**HOW TO COMPLETE THIS TASK**
Only the lines below, from the one with "Instruction: Click the Ubicación" through the one with "Click New to", are to be written out, exactly.

Data entries:
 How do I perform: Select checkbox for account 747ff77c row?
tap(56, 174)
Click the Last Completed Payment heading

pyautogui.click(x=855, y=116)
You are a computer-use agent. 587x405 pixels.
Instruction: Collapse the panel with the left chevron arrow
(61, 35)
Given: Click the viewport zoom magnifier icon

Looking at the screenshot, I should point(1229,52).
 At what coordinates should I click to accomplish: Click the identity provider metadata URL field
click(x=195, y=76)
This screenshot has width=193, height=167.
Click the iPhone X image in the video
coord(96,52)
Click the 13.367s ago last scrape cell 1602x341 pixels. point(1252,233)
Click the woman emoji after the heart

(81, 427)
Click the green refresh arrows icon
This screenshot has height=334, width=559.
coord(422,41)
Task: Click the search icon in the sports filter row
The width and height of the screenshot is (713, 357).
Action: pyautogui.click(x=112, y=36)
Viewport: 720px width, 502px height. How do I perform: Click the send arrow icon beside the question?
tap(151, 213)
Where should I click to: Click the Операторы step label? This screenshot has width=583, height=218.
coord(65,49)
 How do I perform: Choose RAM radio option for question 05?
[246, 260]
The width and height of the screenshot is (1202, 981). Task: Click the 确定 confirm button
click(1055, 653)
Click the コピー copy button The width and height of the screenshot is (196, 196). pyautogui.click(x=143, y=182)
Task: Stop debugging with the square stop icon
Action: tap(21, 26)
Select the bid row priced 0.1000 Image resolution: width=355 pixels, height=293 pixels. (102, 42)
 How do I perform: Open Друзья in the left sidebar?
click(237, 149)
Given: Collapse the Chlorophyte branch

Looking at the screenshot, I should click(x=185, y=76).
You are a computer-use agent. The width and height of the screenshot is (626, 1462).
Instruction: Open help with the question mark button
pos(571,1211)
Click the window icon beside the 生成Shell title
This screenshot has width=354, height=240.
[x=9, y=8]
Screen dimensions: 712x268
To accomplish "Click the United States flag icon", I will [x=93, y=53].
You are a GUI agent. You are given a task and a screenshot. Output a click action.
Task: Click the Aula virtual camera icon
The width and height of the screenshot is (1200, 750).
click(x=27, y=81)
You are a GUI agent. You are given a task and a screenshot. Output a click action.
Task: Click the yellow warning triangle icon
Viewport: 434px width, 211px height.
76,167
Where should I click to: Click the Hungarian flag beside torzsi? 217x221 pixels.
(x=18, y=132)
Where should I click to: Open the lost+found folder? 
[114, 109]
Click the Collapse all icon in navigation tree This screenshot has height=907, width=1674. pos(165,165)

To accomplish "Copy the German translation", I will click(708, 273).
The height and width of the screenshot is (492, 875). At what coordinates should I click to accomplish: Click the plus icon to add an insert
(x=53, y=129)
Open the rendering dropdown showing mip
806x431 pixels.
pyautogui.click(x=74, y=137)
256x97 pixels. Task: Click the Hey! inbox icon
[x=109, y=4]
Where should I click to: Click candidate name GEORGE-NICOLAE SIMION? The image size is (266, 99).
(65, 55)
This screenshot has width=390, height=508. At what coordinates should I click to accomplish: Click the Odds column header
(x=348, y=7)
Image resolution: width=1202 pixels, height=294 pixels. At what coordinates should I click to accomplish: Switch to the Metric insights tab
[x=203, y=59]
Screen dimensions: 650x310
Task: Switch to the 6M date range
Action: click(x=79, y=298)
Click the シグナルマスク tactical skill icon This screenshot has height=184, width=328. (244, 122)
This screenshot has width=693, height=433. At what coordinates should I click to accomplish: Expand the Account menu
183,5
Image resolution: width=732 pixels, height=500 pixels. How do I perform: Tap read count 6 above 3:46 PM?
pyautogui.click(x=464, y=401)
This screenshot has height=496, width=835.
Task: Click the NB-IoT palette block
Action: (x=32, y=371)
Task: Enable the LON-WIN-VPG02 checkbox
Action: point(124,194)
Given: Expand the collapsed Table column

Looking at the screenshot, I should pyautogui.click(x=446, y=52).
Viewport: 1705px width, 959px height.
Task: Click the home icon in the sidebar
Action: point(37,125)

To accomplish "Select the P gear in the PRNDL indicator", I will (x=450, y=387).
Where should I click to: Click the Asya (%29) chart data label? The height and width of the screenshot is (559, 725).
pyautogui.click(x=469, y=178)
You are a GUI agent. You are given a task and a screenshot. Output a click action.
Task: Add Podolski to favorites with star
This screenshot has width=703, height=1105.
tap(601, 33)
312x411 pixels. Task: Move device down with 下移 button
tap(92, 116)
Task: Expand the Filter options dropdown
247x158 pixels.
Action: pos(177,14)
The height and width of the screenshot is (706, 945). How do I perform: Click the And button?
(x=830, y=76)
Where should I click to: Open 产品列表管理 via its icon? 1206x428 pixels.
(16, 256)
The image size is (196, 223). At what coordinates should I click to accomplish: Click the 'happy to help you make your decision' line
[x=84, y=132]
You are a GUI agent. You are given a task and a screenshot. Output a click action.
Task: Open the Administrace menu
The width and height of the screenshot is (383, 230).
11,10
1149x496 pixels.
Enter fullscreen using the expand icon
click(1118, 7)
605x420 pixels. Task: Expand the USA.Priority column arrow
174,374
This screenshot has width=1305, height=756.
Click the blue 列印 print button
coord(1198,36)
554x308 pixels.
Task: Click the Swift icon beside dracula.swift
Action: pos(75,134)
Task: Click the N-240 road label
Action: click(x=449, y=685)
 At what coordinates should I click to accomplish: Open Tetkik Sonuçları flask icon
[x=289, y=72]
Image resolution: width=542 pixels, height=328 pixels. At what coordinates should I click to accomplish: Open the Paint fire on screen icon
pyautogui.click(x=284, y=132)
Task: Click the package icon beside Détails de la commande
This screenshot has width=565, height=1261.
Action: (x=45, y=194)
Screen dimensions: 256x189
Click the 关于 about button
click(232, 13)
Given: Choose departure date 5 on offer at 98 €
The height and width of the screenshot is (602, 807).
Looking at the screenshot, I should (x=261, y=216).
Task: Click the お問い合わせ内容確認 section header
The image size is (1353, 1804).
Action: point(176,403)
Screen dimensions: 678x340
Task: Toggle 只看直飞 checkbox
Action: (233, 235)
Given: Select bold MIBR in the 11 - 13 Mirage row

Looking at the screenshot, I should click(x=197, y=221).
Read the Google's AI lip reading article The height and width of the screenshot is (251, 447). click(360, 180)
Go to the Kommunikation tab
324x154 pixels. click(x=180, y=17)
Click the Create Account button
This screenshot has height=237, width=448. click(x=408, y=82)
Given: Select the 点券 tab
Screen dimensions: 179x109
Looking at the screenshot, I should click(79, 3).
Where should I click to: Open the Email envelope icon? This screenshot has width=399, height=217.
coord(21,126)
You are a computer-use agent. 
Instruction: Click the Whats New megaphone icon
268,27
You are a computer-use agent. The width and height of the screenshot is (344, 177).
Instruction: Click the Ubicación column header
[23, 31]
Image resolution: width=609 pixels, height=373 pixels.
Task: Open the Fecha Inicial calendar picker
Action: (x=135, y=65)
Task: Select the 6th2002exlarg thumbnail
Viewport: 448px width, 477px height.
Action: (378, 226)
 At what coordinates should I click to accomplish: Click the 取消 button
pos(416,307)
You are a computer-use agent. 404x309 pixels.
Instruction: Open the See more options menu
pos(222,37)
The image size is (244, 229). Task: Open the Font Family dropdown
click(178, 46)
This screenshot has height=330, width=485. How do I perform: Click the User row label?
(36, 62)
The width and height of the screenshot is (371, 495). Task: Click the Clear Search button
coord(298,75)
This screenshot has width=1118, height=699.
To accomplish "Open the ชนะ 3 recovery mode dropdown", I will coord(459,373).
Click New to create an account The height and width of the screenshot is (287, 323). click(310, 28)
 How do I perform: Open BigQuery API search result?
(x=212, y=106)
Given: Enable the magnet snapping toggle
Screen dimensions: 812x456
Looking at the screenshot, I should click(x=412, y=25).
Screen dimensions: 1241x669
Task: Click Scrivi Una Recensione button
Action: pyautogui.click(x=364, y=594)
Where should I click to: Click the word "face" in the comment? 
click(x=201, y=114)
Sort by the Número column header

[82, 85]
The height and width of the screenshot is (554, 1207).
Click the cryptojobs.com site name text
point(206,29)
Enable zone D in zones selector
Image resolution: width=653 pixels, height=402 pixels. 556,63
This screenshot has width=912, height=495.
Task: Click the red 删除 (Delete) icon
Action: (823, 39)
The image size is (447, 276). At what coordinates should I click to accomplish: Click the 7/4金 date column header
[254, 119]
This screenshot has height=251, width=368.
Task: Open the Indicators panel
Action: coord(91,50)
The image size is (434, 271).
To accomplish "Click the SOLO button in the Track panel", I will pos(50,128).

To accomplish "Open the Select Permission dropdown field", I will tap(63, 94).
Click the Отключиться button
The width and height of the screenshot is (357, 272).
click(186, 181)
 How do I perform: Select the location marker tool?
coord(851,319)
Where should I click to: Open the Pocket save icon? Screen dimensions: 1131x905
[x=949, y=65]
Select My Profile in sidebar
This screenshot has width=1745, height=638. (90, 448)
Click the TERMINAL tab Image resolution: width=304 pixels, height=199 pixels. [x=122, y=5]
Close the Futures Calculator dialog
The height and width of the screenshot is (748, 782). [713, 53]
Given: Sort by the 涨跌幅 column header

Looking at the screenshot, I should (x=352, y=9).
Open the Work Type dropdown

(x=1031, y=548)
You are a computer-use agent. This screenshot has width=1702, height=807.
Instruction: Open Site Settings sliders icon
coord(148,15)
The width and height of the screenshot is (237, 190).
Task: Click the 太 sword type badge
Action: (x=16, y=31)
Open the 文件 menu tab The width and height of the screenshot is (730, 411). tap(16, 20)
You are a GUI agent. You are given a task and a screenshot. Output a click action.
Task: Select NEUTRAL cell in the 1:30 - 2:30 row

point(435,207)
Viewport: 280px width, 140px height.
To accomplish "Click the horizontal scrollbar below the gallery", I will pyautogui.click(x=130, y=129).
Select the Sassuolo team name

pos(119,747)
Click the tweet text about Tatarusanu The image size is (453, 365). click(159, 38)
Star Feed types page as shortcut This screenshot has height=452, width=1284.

**SOLUTION TO THIS TASK**
Instruction: Click the Ubicación column header
[23, 31]
Image resolution: width=609 pixels, height=373 pixels.
Task: Open the Fecha Inicial calendar picker
Action: (x=135, y=65)
Task: Select the 6th2002exlarg thumbnail
Viewport: 448px width, 477px height.
Action: (378, 226)
 At what coordinates should I click to accomplish: Click the 取消 button
pos(416,307)
You are a computer-use agent. 404x309 pixels.
Instruction: Open the See more options menu
pos(222,37)
The image size is (244, 229). Task: Open the Font Family dropdown
click(178, 46)
This screenshot has height=330, width=485. How do I perform: Click the User row label?
(36, 62)
The width and height of the screenshot is (371, 495). Task: Click the Clear Search button
coord(298,75)
This screenshot has width=1118, height=699.
To accomplish "Open the ชนะ 3 recovery mode dropdown", I will coord(459,373).
Click New to create an account The height and width of the screenshot is (287, 323). click(310, 28)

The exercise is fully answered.